In April, the number of cases in Jammu and Kashmir swelled rapidly from less that 3,000 cases in the first few days to over 24,000 fresh cases on Wednesday. According to the government data, as many as 3,023 fresh cases and 30 deaths, 18 of them from Kashmir valley, were reported across J&K. Since the past week, the number of cases reported daily has been the highest since the pandemic hit last year in March.
With the surge in cases, the UT government ordered to impose a curfew in 11 out of 20 districts from Thursday evening to May 3 morning as a measure to thwart the fast spreading of the disease. Areas that will be under severe restrictions include both capital cities of Srinagar and Jammu where majority of Covid treatment centres are located.
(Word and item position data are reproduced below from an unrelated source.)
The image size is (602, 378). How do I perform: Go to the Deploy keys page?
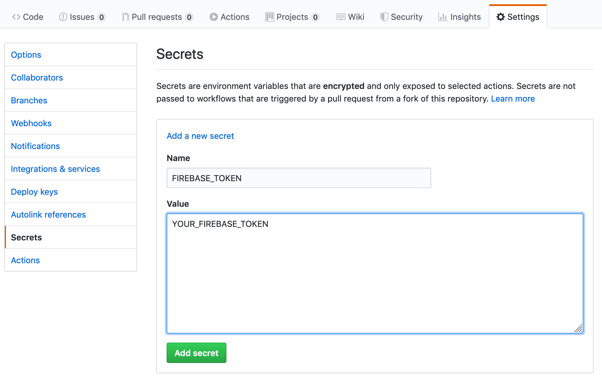pyautogui.click(x=34, y=191)
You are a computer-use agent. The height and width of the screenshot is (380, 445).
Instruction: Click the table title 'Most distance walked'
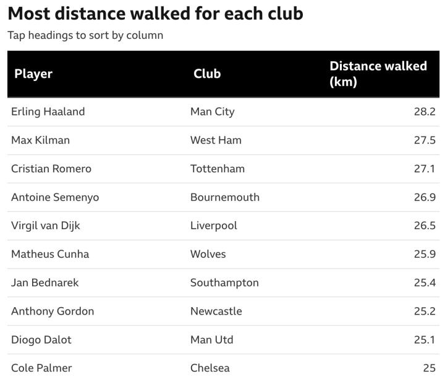coord(155,14)
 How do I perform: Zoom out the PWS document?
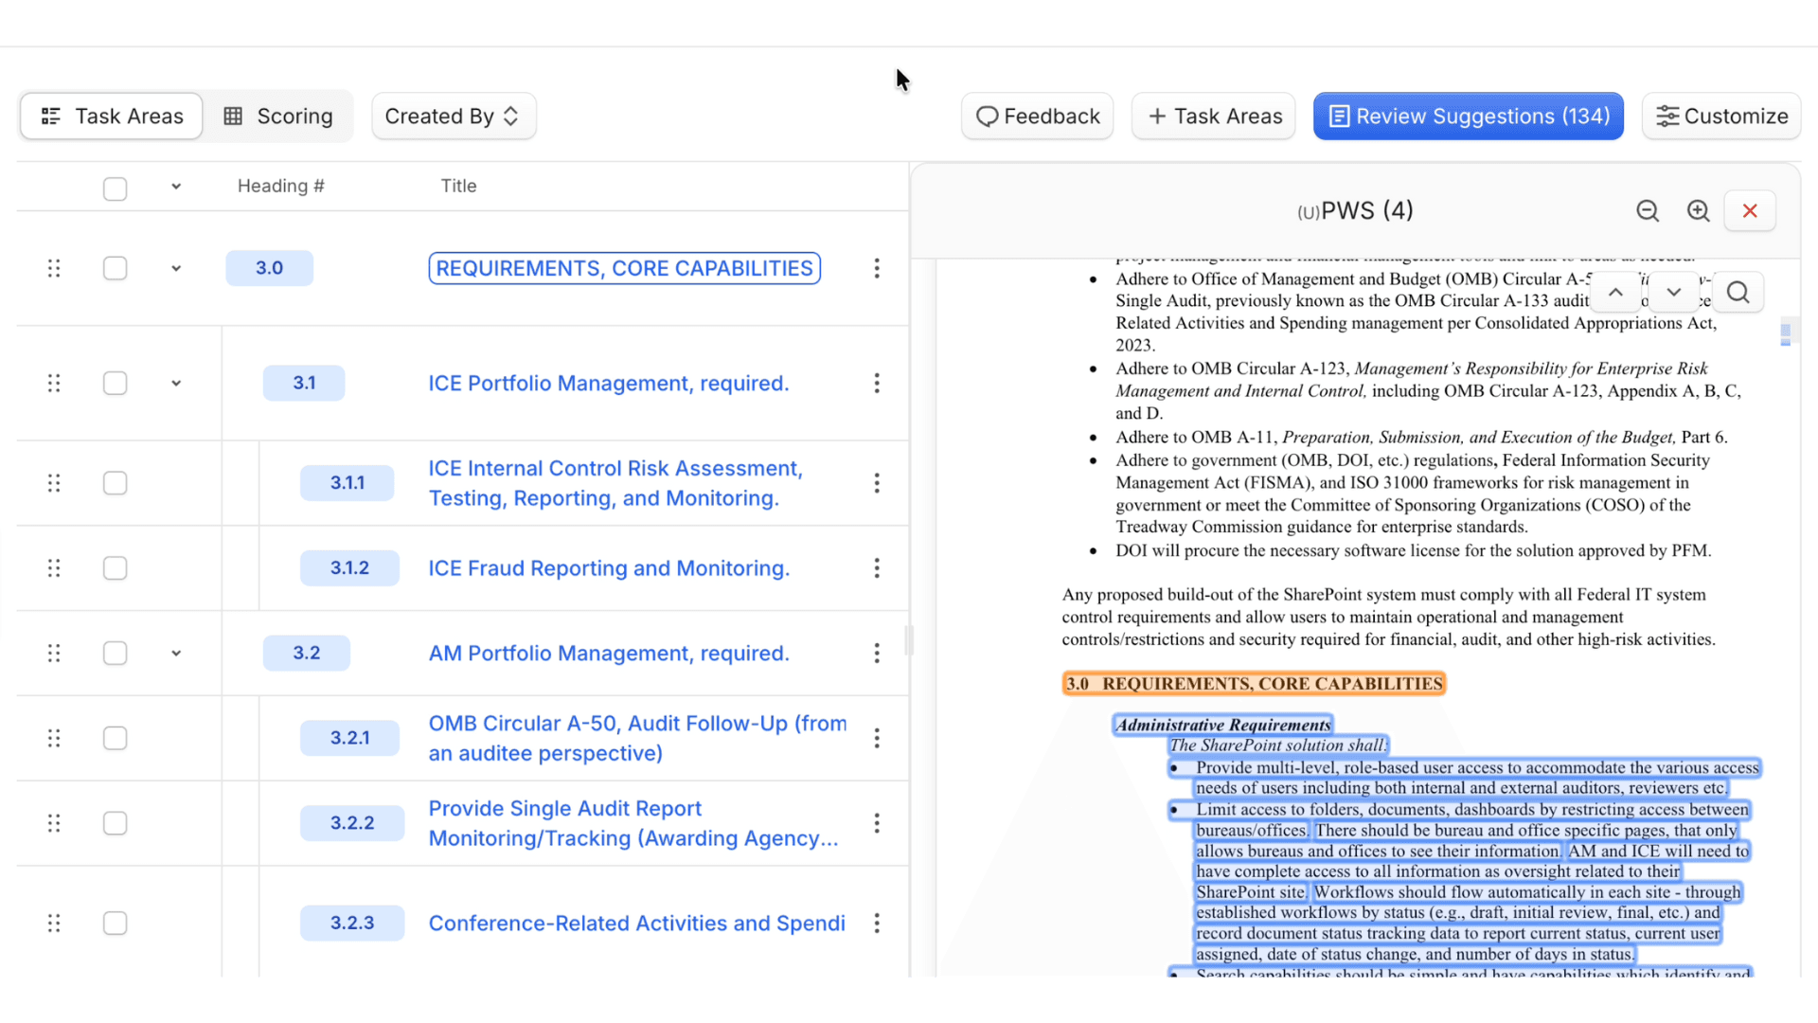[x=1648, y=210]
Many patients and their attendants since past few days have complained of the lack of availability of key drugs like Remdesivir at hospitals as well as in the market. Patients have turned to social media platforms like Twitter to seek the medicines. An attendant of a 60-year-old patient claimed Remdesivir was not available in Srinagar’s Chest Disease Hospital. The non-availability comes days after head of the hospital, Dr Naveed Nazir Shah interacted with Prime Minister Narendra Modi on ‘Mann ki Baat’.
Dr Yashpal Sharma, the Managing Director of J&K Medical Supplies Corporation Ltd. – the department responsible for procurement of drugs – told NewsClick that both the drugs were not part of the “treatment protocol”.
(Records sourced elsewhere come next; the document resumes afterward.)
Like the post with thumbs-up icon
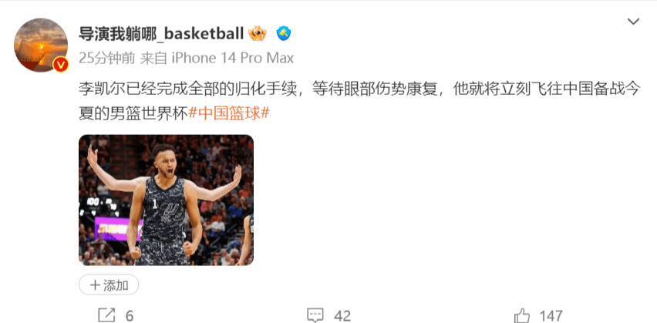 click(521, 315)
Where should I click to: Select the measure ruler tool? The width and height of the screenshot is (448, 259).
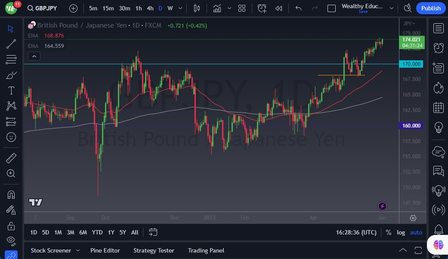[11, 158]
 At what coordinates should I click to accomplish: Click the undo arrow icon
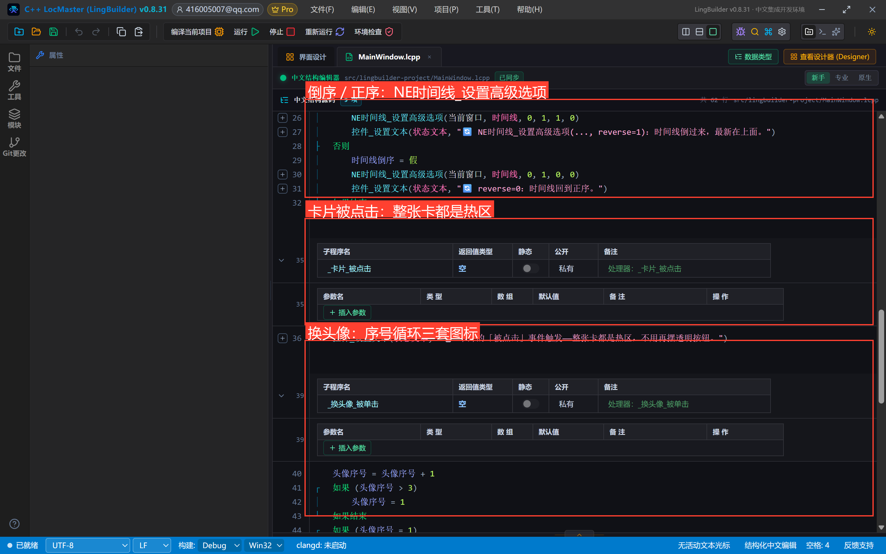pos(78,32)
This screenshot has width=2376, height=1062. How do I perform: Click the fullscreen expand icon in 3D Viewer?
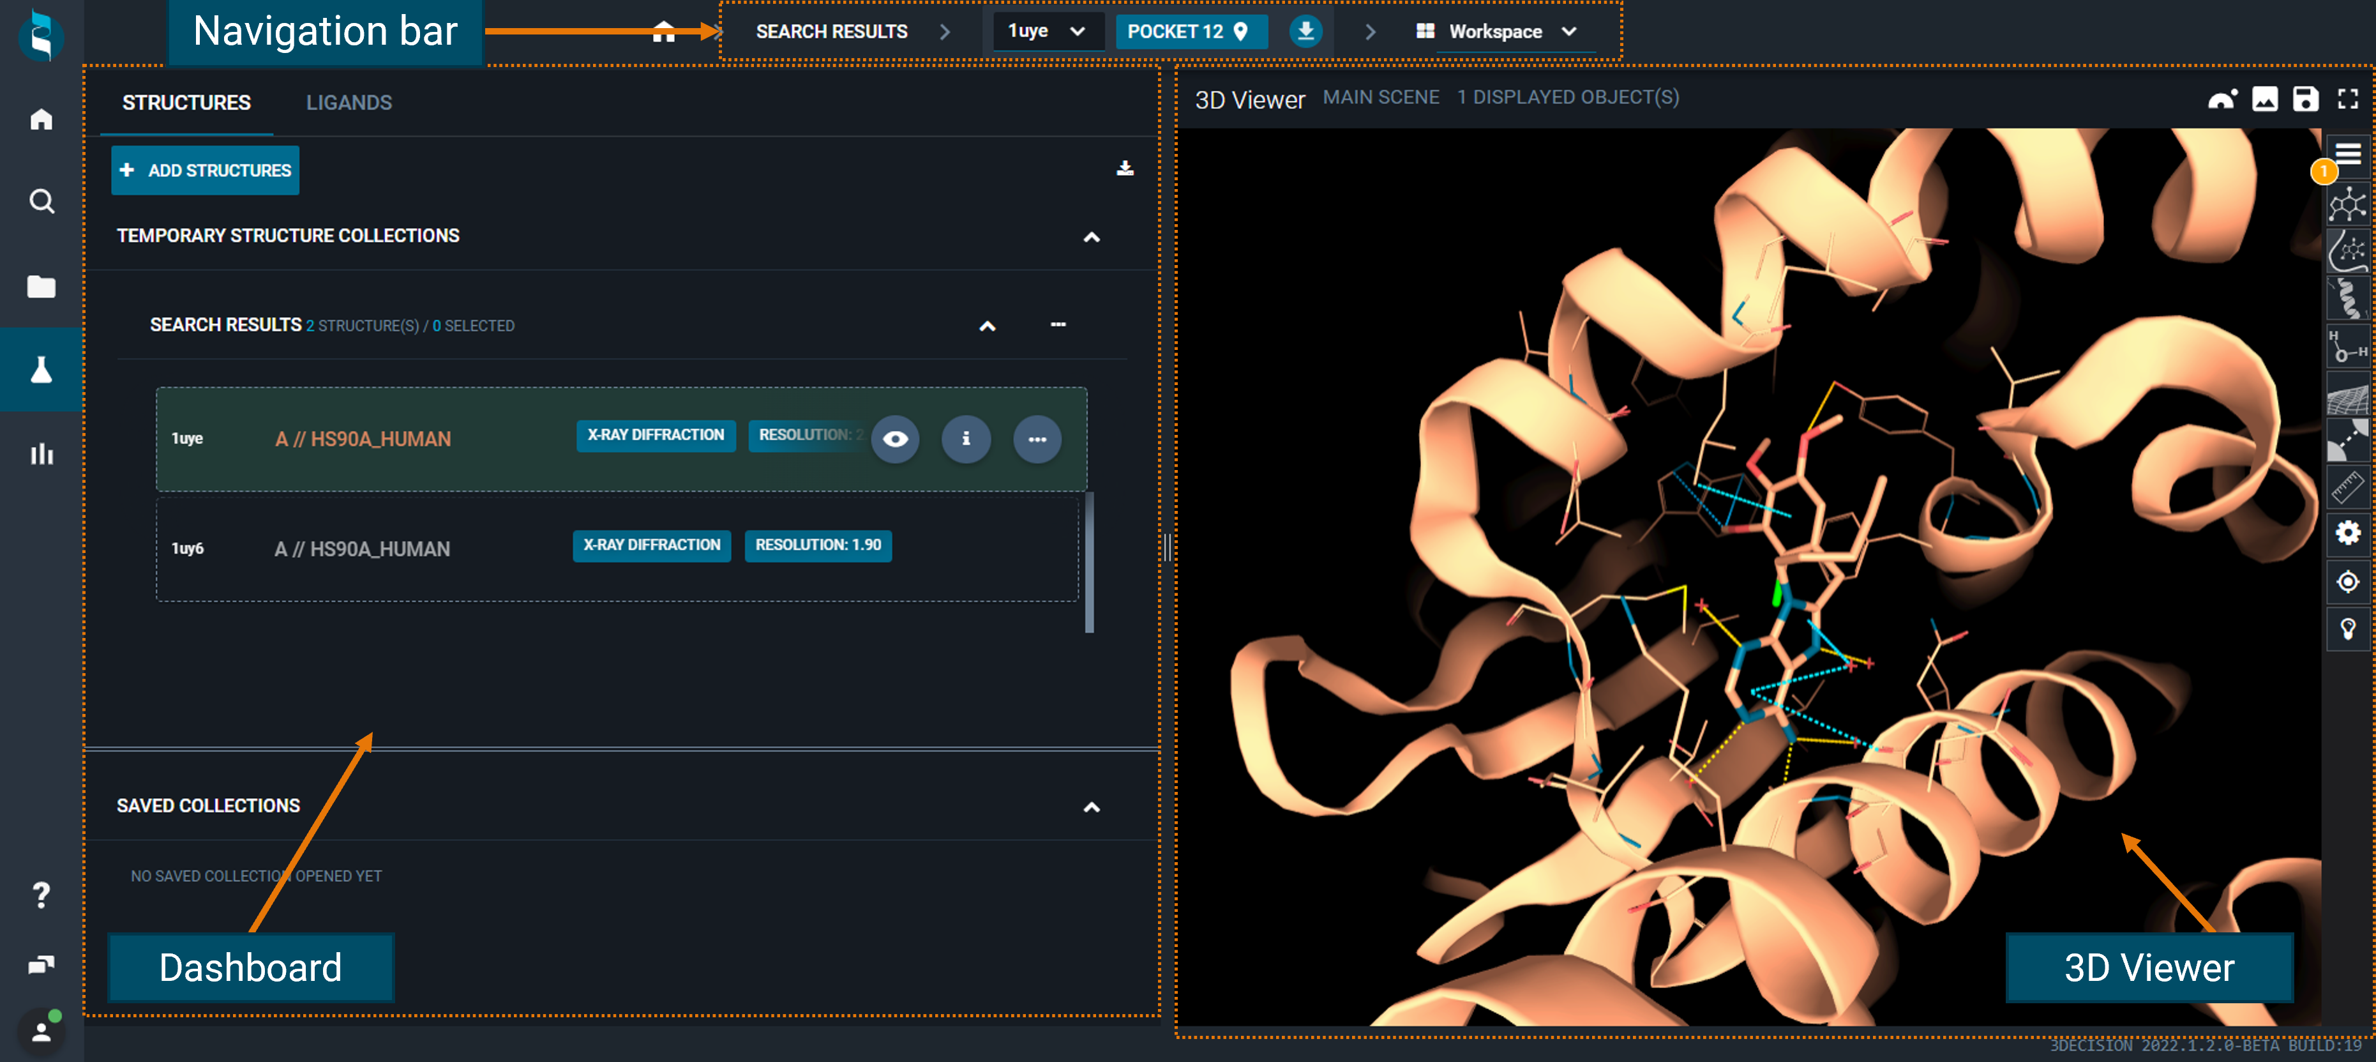[2346, 99]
“The shortage is not only limited to J&K, but due to the sudden surge of cases, the shortage is being felt. We had enough stocks before the new wave until March,” Dr Sharma said.
According to the official, a fresh consignment of nearly 960 Remedisivir vials has been sent to Kashmir valley hospitals and another 1,000 are scheduled in the next few days so there is no immediate dearth for two to three days but, he says, it will not be available in all the hospitals.
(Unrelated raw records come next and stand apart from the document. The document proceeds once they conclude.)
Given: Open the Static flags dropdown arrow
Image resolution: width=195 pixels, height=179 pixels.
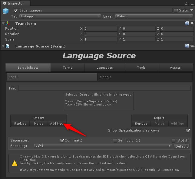Looking at the screenshot, I should 192,10.
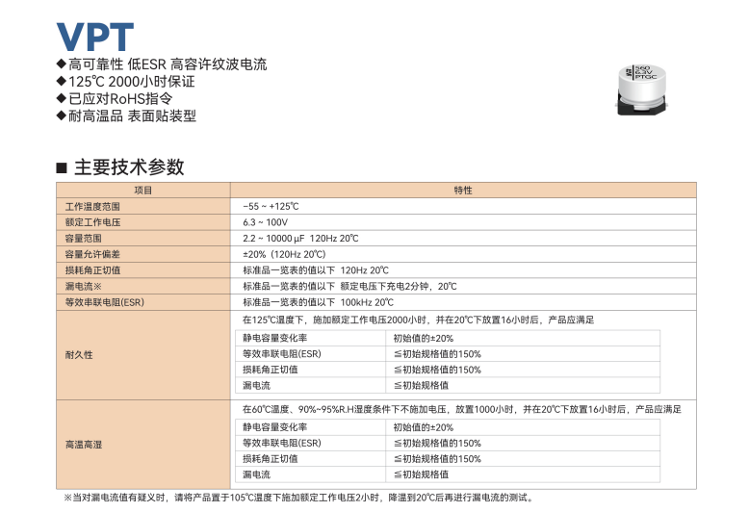Click the diamond bullet before 耐高温品 表面贴装型
The height and width of the screenshot is (512, 749).
[62, 116]
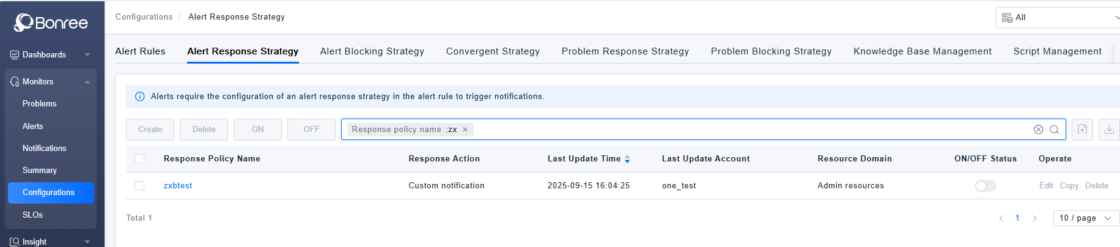
Task: Check the select-all checkbox in the table header
Action: [139, 159]
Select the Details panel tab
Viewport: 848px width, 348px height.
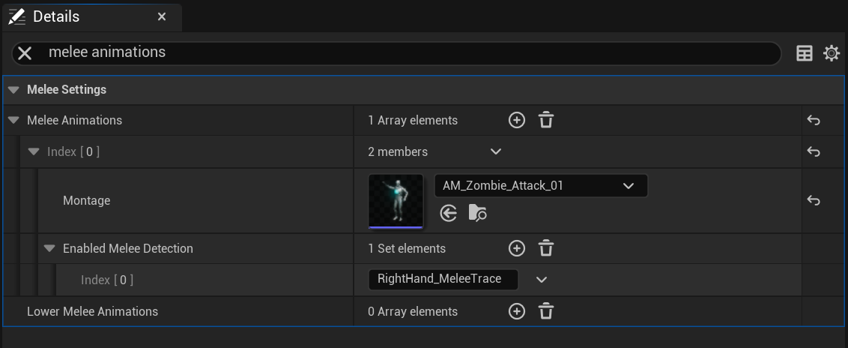56,17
“We only provide these drugs to Level 1 hospitals where there is an intensive care unit. So a lot of patients cannot avail these at other hospitals, which are not designated to receive them,” he adds.
Amongst the 960 vials, about 300 vials have also been sent to Sher-e-Kashmir Institute of Medical Sciences (SKIMS) Soura, a premier medical facility which until now has been procuring the medicines on their own.
Dr Sharma also claimed that a false alarm has been raised in view of “hoarding and black marketing” of the drugs.
Last year in November, the World Health Organisation (WHO) issued a “conditional recommendation” against the use of Remedisivir in hospitalised patients – irrespective of how sick they are – stating there was “no evidence” that the drug improved survival or other outcomes in these patients.
Meanwhile, the three main hospitals in Srinagar, including SMHS hospital, has said their Covid-19 vaccines are out of stock right ahead of the beginning of vaccination for everyone above the age of 18 on May 1 as per the new central policy.
A senior health official, however, claimed that the UT administration has enough vaccination stocks for persons above 45 years age. “Since the UT government has to procure vaccination for persons between 18-45 years from manufacturers directly, it will take another two to three weeks till the vaccines become available,” Financial Commissioner, Health and Medical Education, J&K, Atal Dulloo said.